The fact is, a lot of people were complaining about their views disappearing, when in reality there were a lot of views being reported that never existed. The number was wrong and it was corrected. To people who don’t have access to all of the data, though, it looks like views they earned disappeared. It was very hard for some people to understand.

There was also a similarly devastating-looking glitch that happened as recently as earlier this year, back in January. What happened was that a glitch in the code that monitored subscriber counts caused an unsubscribe to count for more than one subscriber. If you had 100 subscribers and someone new subscribed to you, it would go to 101. If that person then unsubscribed from your channel, it would drop you by 2, to bring you down to 99. You still had 100 subscribers, but the display glitch made it look like a person could tank the subscriber counts of any account they wanted.

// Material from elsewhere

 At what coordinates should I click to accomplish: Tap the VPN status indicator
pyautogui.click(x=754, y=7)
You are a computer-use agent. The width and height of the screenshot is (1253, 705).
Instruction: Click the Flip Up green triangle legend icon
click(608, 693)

This was abused for several high profile accounts, and people were even building bots to rapid-fire subscribe and unsubscribe from various channels they didn’t like. Top channels with controversial content, like PewDiePie, were hit for millions of unsubscribes.

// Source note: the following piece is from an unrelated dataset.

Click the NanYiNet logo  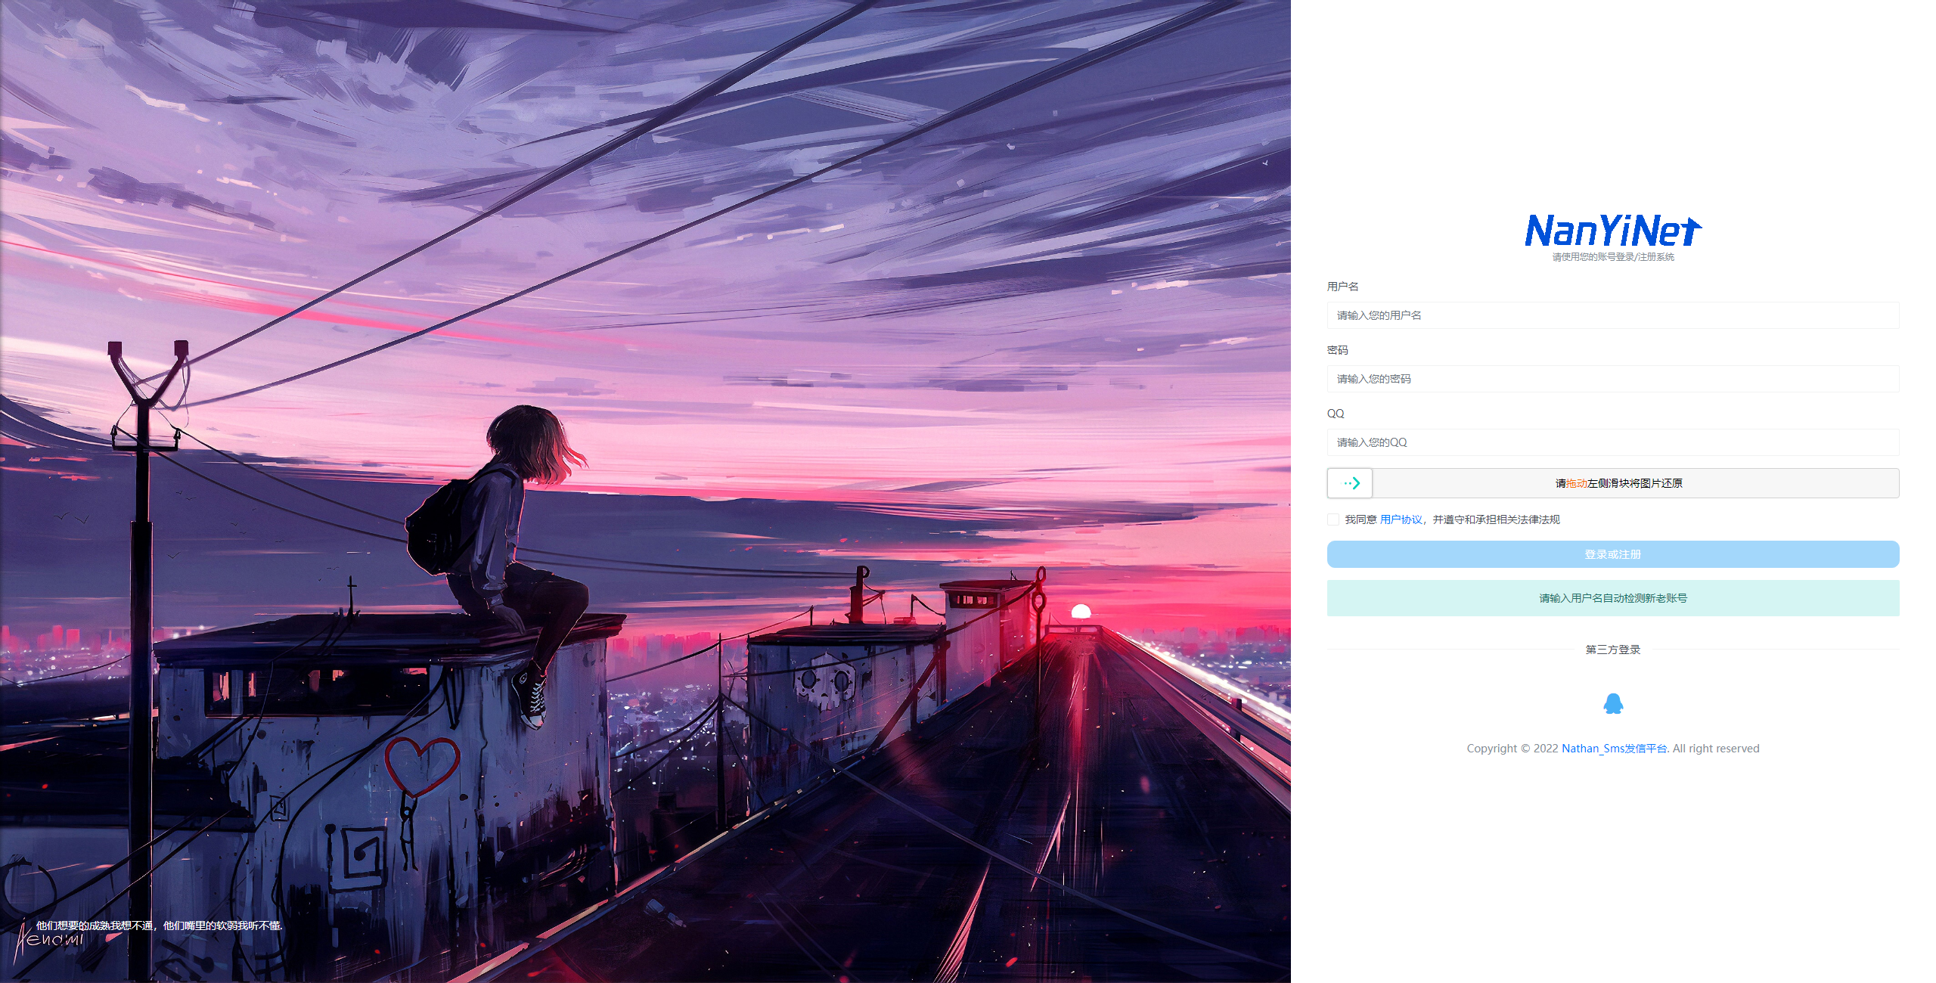click(x=1612, y=231)
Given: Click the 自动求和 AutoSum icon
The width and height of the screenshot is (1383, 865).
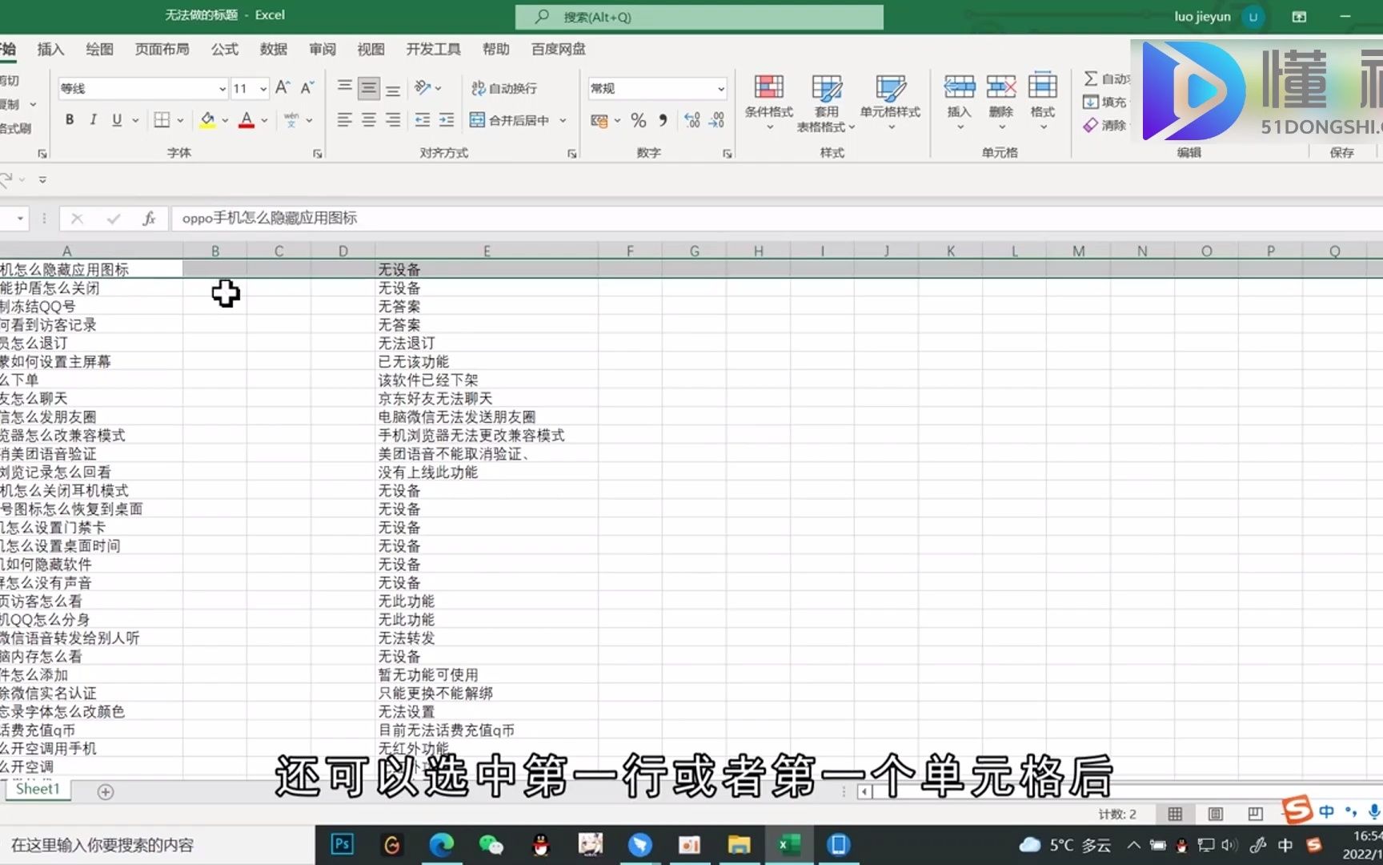Looking at the screenshot, I should (x=1092, y=78).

It was essentially just a fun day as far as most people were concerned. Google stated that it was a display bug and that the YouTubers weren’t actually losing their subscribers, so the subscribers were able to relax and wait for Google to restore their counts. Everyone else would either be banned for botting or just ignored. It made for a few funny news stories, and not a whole lot else.

The point of me bringing all of this up is to set the stage for the following statement: YouTube is not perfect. I know you know this, and I know it’s not hard to picture. Essentially, at any time, another glitch might happen. If you’re monitoring your view counts and you see a sudden drop, it could be an audit, or it could be a data management glitch on YouTube’s end. If the drop is unusually significant, it’s entirely possible that YouTube was breaking something and they fixed it, or they’re breaking something presently and will fix it in the future.

It’s also always possible that some third party has decided to embark on a campaign of negative video SEO, buying views for your videos in an attempt to get the mass bot views audited and your videos removed for buying fake views to them. This happens, though it tends to be rare and tends to require quite a large view buying investment. I wouldn’t worry too much about it.